**TASK DIRECTIONS:** In the data, find each line where the word "Click" appears and list that line.

**RECORDS FOR THIS TASK:**
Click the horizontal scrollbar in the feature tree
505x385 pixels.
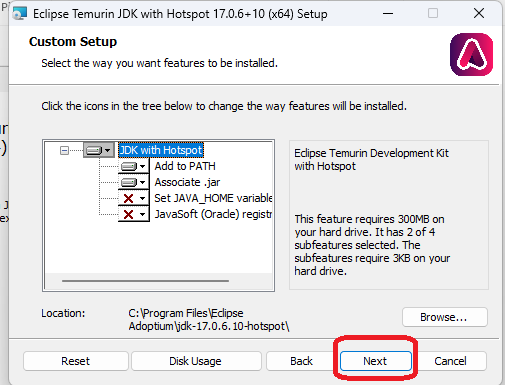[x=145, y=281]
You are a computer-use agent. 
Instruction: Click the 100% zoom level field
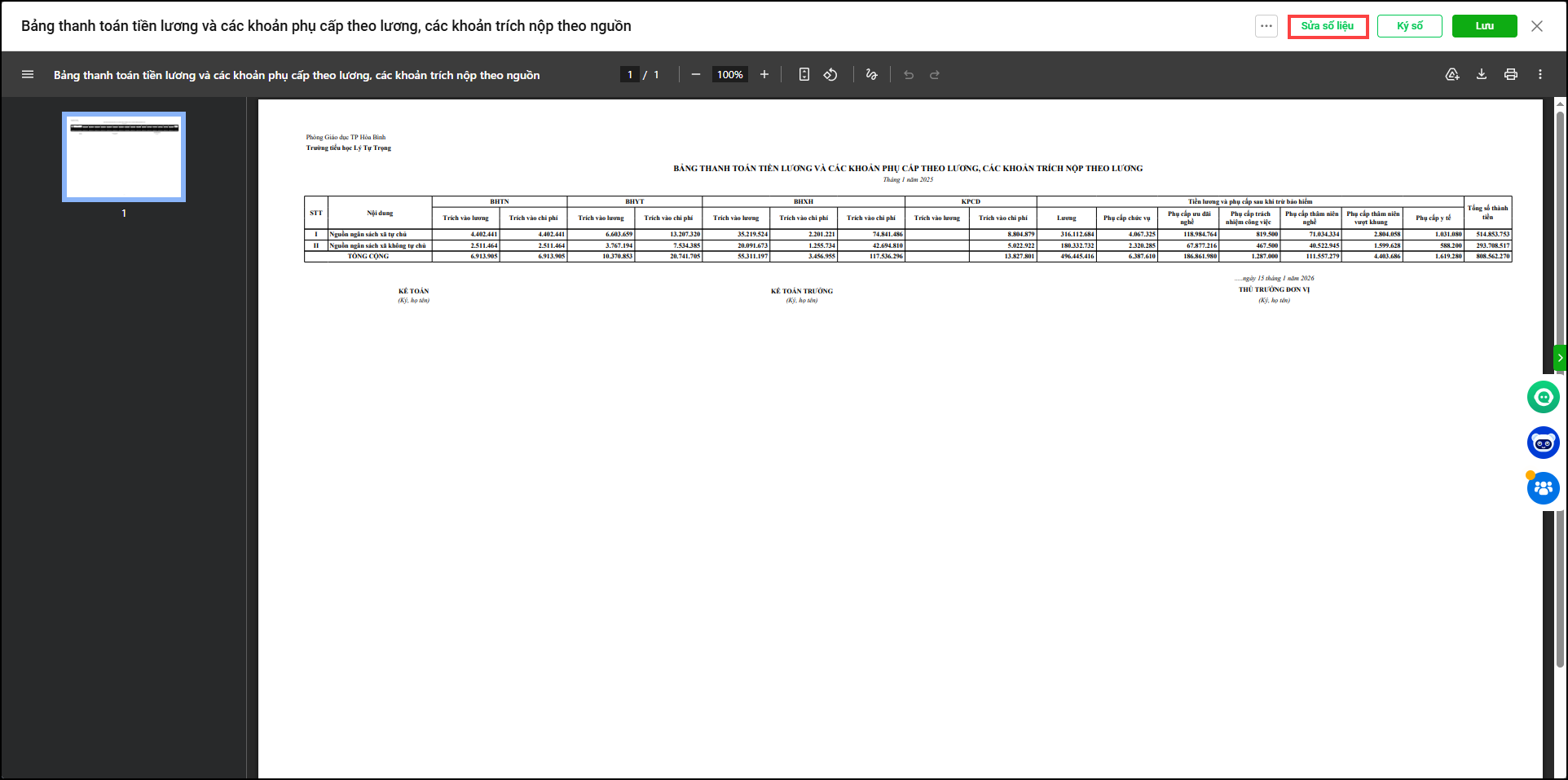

**EXERCISE OUTPUT:**
Click the horizontal scrollbar in the feature tree
Instruction: Click the 100% zoom level field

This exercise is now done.